Every year matz gives every Ruby programmer a present on December 25th. This year is no exception and Ruby 2.6.0 was released and brings a slew of new features. The changelog is available on ruby-lang.org and I decided to write about a subset of new features which are of particular interest to me.

Bundler is now installed as a default gem.

From Ruby 2.6 onwards Bundler will be available by default. This means that you no longer have to worry about things like having to install bundler in your CI system or getting command not found errors when you install a new Ruby version.

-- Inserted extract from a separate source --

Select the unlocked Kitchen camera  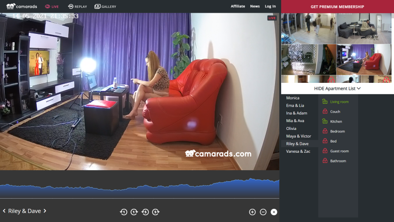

With Ruby 2.6 we get Bundler 1.17.2

Add function composition operators << and >> to Proc and Method

While you could simply implement it yourself it’s a nice addition to those who like programming in a functional style. With this feature you can do things like:

emphasis = proc { |text| "<em>#{text}</em>"}
header = proc { |text| "<h1>#{text}</h1>" }
(header << emphasis).call("Hello world") # => "<h1><em>Hello world!</em></h1>"
(header >> emphasis).call("Hello world") #> "<em><h1>Hello world!</h1></em>"

Add an alias of Kernel#yield_self named #then

Another of “the naming could be improved” issues but

URL
  .then(&HTTParty.method(:get))
  .body
  .then(&JSON.method(:parse))
  .dig("title")

reads way better than all those yield_self.

JIT

Ruby 2.6 has an initial version of a JIT compiler written by Vladimir Makarov. While definitely a big step for Ruby in terms of CPU performance it apparently makes Rails run slower. I’ll probably conduct some benchmarks on my own but I think I’ll steer clear of the JIT for now.

RubyVM::AbstractSyntaxTree module

This one has a #parse and a #parse_file methods which basically take a String or a File, parse it as Ruby code and return an Abstract Syntax Tree nodes of the code.

test = RubyVM::AbstractSyntaxTree.parse("class Test; attr_accessor :x, :y; end")
test.children[2].children[2].children[2].children[1].children[0] # => :attr_accessor

I have no clue if this thing has any uses unless you are writing a script that modifies an existing Ruby script

In short

Nothing revolutionary but another step towards Ruby 3x3 and making Ruby a programmer’s best friend. Warmly waiting for Ruby 2.7 next year.